Tout n’est pas négatif dans la tradition

Merci, Majesté, de nous recevoir. votre protocole nous a informés que vous ne parliez pas n’importe comment…

(Il sourit) C’est moi qui vous remercie de l’intérêt que vous accordez à notre patrimoine culturel. Je suis impressionné de voir que des jeunes viennent spontanément s’abreuver à source de la culture de leur pays. Je suis disposé à échanger avec vous. Sentezvous à l’aise. Vous pouvez me poser toutes les questions.

En 1992, vous devenez le 19è roi des Bamoun. vous meniez une vie «moderne». Qu’avez-vous ressenti à ce moment-là ?
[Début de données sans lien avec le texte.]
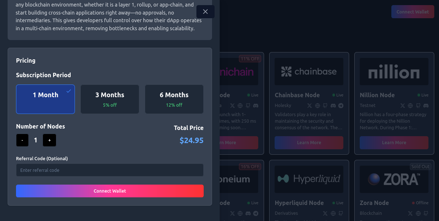
Task: Focus the referral code input field
Action: pos(109,170)
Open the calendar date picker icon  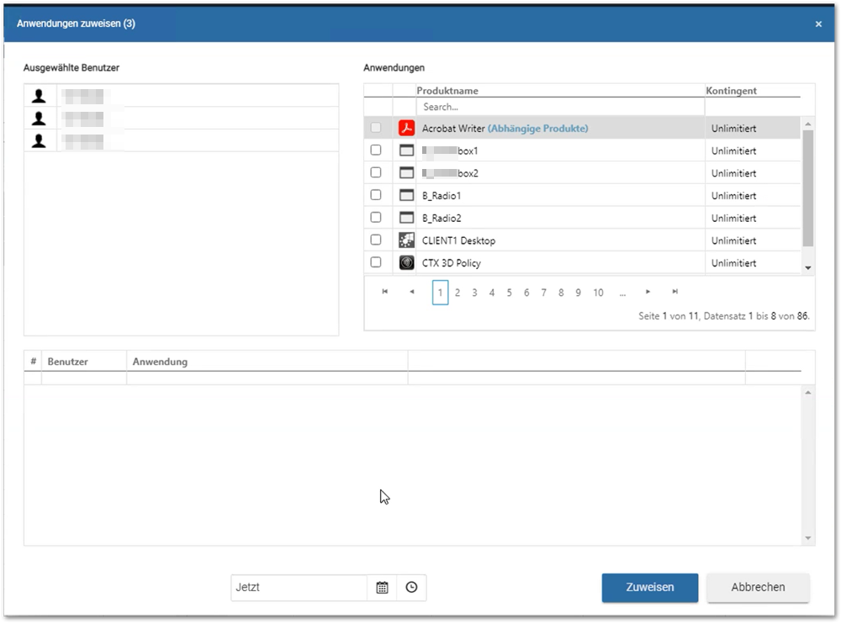[x=382, y=588]
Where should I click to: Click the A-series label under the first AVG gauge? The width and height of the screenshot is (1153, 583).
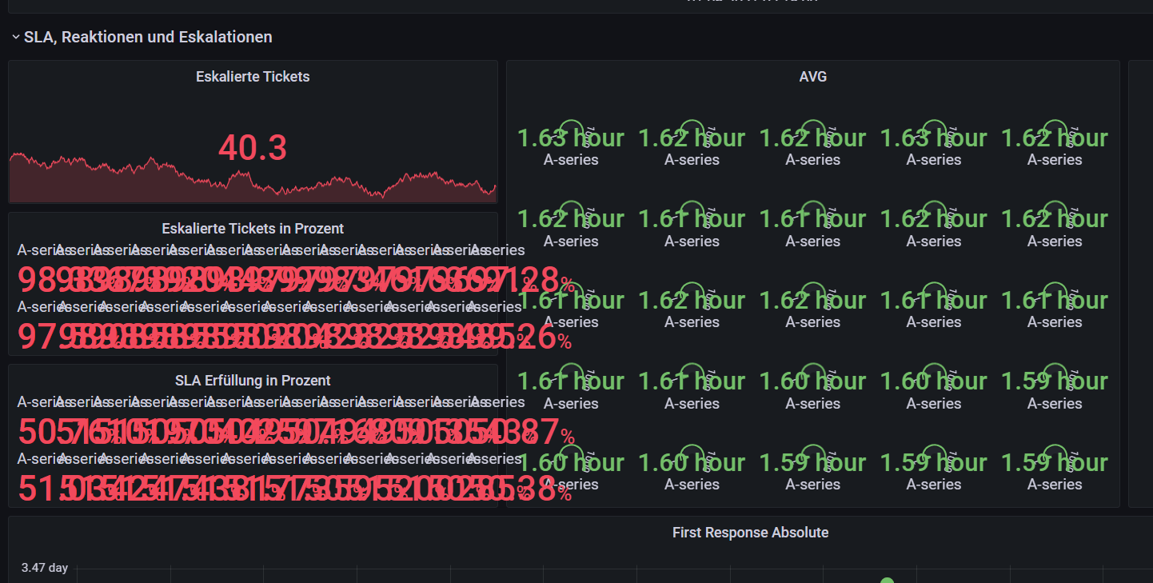(570, 159)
(Calme) J’ai fait peut-être 40 ans à servir dans des ministères. Et puis un beau jour, on me dit que mon père, le sultan, est passé de vie à trépas. A ma grande surprise, je ne savais pas que c’est lui qui m’avait désigné comme successeur. Imaginez-vous, un jeune homme de 50 ans, comme moi à l’époque, qui menait une vie normale. Monogame avec des enfants…
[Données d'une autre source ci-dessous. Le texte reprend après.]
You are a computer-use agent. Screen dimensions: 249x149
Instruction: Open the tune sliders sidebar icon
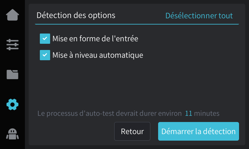(12, 44)
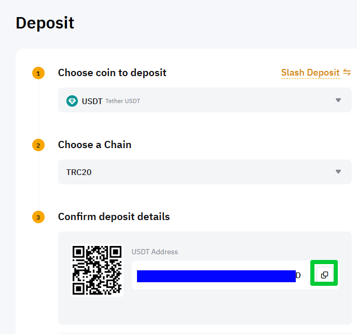357x334 pixels.
Task: Click the "Tether USDT" coin name text
Action: [x=122, y=101]
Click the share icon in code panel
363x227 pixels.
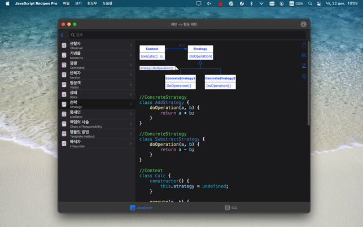click(304, 45)
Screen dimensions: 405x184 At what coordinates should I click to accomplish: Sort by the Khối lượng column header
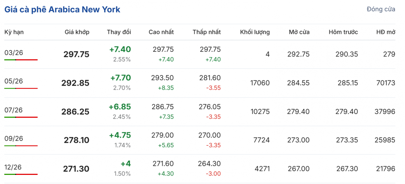[x=255, y=32]
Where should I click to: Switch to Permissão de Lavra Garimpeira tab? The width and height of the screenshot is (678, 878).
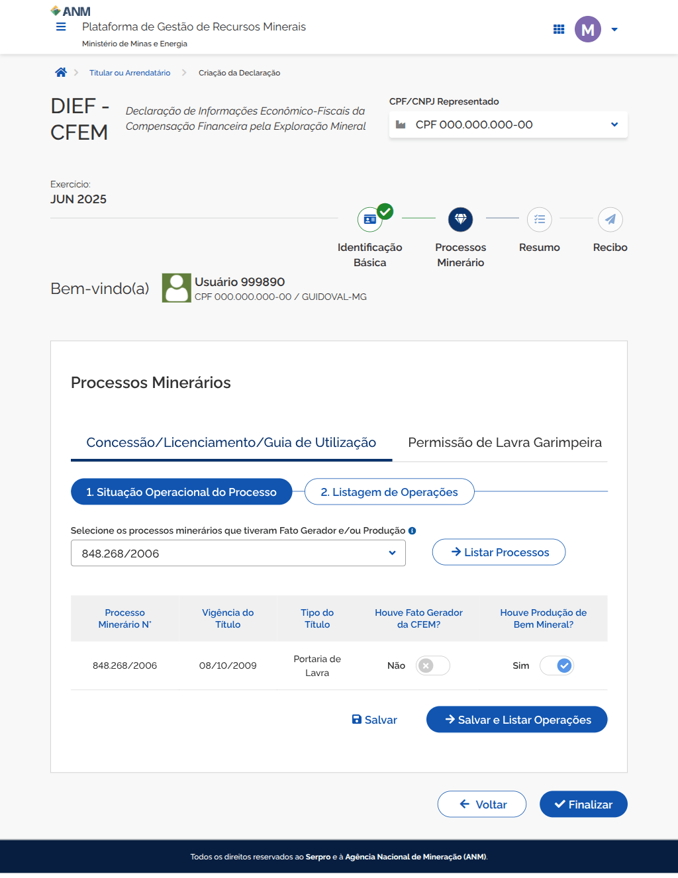[505, 442]
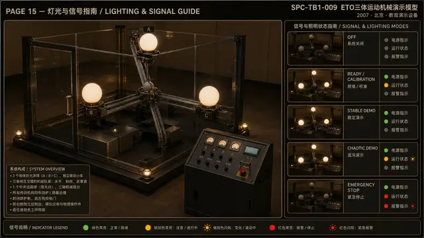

Et tout d’un coup, vous êtes sultan dans un royaume avec une histoire, sa culture et ses habitudes. J’étais perdu. Je me demandais comment j’allais m’en sortir. Moi, j’aimais aller danser. J’allais en boite de nuit, au cinéma. J’avais des amis, Sadou Daoudou par exemple, que je fréquentais, et voilà que je vais aller en prison. Je ne comprenais pas...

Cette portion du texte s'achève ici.